━━ Supplied data
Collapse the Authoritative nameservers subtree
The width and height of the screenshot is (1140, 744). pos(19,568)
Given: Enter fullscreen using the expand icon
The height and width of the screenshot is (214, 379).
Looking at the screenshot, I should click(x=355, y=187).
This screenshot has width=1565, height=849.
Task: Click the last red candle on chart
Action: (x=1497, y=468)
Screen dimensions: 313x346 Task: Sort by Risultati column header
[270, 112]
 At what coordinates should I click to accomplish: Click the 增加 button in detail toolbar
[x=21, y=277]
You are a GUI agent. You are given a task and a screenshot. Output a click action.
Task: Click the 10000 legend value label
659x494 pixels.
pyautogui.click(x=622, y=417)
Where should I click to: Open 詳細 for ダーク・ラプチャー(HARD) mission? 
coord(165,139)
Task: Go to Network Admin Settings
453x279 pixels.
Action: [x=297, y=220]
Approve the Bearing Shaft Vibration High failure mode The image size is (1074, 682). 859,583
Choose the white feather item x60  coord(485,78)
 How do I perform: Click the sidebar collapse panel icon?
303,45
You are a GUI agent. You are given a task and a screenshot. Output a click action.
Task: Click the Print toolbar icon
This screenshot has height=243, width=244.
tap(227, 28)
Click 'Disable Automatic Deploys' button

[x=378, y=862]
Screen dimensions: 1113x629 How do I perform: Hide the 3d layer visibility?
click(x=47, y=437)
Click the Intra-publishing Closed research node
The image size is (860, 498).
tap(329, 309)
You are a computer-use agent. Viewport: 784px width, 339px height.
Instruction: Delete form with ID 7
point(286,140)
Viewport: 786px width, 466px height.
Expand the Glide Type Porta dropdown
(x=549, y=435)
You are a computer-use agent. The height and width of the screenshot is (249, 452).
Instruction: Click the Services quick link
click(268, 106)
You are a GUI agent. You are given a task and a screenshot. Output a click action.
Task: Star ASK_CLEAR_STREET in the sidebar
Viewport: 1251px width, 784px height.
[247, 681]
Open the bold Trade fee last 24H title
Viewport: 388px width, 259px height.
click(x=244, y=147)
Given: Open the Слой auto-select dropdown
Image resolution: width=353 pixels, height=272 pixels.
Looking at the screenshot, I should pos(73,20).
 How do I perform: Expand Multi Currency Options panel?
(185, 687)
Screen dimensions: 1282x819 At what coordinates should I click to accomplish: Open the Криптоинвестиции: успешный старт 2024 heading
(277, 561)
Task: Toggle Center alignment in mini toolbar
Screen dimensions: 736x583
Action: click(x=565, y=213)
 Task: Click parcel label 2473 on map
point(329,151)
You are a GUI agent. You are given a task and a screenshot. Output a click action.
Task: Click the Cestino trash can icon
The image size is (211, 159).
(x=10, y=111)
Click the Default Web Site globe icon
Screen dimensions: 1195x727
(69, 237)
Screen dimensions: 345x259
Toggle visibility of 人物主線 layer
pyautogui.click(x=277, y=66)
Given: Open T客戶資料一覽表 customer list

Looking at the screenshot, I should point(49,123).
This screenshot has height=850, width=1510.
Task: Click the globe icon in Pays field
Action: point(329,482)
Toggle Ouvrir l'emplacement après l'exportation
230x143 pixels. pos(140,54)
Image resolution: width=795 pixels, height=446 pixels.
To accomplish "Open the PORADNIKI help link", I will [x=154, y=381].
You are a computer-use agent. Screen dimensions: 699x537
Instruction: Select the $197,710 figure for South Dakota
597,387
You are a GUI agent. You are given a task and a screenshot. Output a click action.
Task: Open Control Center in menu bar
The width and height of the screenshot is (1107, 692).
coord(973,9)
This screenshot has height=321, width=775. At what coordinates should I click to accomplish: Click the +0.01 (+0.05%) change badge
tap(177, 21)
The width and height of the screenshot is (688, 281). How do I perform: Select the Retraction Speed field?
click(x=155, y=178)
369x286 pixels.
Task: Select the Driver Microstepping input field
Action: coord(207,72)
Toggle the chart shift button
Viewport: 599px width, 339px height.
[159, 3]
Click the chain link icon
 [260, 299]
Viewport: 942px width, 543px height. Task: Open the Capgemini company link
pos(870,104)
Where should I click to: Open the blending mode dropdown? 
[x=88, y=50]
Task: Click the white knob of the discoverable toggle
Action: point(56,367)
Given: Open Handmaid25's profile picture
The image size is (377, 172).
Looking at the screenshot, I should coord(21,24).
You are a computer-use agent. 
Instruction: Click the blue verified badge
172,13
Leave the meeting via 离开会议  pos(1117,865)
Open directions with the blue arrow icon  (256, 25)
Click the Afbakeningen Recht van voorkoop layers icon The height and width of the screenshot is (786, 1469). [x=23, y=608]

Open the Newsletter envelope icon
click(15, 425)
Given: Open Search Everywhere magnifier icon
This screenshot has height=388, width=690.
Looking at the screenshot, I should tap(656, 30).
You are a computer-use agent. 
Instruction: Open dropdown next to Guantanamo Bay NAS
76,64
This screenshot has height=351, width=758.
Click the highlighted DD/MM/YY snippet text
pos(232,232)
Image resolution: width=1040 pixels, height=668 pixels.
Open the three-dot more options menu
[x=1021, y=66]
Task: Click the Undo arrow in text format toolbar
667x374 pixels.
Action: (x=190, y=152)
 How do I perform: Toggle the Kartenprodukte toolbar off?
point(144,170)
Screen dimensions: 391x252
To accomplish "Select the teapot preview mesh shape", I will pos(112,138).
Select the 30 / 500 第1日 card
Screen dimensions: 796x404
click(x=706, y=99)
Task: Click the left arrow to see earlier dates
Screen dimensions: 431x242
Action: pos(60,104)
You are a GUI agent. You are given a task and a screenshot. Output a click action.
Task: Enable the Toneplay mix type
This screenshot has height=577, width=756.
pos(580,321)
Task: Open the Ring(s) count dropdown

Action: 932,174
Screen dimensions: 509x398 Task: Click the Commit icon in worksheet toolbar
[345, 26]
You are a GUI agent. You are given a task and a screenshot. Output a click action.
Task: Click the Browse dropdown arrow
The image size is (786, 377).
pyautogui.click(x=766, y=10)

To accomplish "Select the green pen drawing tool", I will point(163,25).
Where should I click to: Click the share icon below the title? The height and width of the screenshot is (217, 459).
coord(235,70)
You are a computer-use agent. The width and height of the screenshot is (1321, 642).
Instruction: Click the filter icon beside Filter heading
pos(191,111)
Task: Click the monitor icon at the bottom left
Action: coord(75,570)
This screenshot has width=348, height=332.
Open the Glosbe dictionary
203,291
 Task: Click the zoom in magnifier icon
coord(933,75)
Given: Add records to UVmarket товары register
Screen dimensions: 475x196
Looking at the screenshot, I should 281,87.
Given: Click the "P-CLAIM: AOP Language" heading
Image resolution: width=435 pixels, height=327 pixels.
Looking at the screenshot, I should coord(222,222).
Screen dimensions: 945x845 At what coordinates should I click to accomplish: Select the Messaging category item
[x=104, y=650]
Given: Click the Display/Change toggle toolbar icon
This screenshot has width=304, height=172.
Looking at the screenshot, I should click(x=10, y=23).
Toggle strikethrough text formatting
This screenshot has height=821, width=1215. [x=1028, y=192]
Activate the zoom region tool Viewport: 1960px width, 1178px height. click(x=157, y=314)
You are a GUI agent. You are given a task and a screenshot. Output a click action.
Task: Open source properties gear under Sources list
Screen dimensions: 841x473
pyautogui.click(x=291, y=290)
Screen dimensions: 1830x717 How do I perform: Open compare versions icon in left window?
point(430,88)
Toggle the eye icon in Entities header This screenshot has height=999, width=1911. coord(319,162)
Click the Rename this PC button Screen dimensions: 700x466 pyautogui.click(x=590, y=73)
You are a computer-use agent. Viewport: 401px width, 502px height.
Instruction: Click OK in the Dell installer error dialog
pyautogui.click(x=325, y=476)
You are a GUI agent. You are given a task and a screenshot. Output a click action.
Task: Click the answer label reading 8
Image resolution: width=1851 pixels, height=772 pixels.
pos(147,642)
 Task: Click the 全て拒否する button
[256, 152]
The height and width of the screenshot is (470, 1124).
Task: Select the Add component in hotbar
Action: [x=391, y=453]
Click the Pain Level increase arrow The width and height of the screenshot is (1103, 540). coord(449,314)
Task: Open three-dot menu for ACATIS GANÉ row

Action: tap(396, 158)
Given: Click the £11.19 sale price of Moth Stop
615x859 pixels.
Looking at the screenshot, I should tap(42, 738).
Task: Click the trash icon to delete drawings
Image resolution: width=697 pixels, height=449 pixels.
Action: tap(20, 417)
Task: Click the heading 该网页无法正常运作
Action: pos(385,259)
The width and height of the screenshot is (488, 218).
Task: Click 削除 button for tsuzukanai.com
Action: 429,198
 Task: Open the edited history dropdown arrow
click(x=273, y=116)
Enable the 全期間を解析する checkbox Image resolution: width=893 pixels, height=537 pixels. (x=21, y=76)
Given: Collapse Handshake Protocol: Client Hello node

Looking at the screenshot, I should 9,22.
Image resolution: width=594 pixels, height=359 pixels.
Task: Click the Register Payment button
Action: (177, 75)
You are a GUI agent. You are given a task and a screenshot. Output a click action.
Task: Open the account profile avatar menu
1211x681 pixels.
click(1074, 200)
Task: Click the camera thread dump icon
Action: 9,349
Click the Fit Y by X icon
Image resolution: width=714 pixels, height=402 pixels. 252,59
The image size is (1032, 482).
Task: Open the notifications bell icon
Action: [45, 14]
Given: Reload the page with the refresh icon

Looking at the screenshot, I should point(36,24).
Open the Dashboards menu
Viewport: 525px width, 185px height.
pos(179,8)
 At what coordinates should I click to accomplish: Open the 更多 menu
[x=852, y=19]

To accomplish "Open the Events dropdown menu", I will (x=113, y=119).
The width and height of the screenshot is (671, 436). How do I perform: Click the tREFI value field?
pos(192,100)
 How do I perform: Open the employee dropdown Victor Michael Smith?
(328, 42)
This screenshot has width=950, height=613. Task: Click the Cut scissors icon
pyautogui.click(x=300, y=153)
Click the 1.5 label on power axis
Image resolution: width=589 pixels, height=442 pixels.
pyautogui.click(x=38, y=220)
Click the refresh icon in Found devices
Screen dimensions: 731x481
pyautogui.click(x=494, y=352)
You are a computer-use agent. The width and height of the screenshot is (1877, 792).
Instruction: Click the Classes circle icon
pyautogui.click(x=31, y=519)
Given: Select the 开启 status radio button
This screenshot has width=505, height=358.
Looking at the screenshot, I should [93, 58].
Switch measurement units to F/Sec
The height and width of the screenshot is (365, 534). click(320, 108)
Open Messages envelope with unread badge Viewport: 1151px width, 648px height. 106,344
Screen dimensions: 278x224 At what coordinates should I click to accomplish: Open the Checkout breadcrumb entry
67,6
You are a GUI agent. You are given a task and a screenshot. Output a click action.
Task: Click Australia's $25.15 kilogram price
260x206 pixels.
━━━━
What to work on: Substitute "Expand" for "Collapse" in the items from the start up to and including the line with "The width and height of the screenshot is (1140, 744).", and give only those lines with nothing else changed.

Expected answer:
Expand the Authoritative nameservers subtree
The width and height of the screenshot is (1140, 744). pos(19,568)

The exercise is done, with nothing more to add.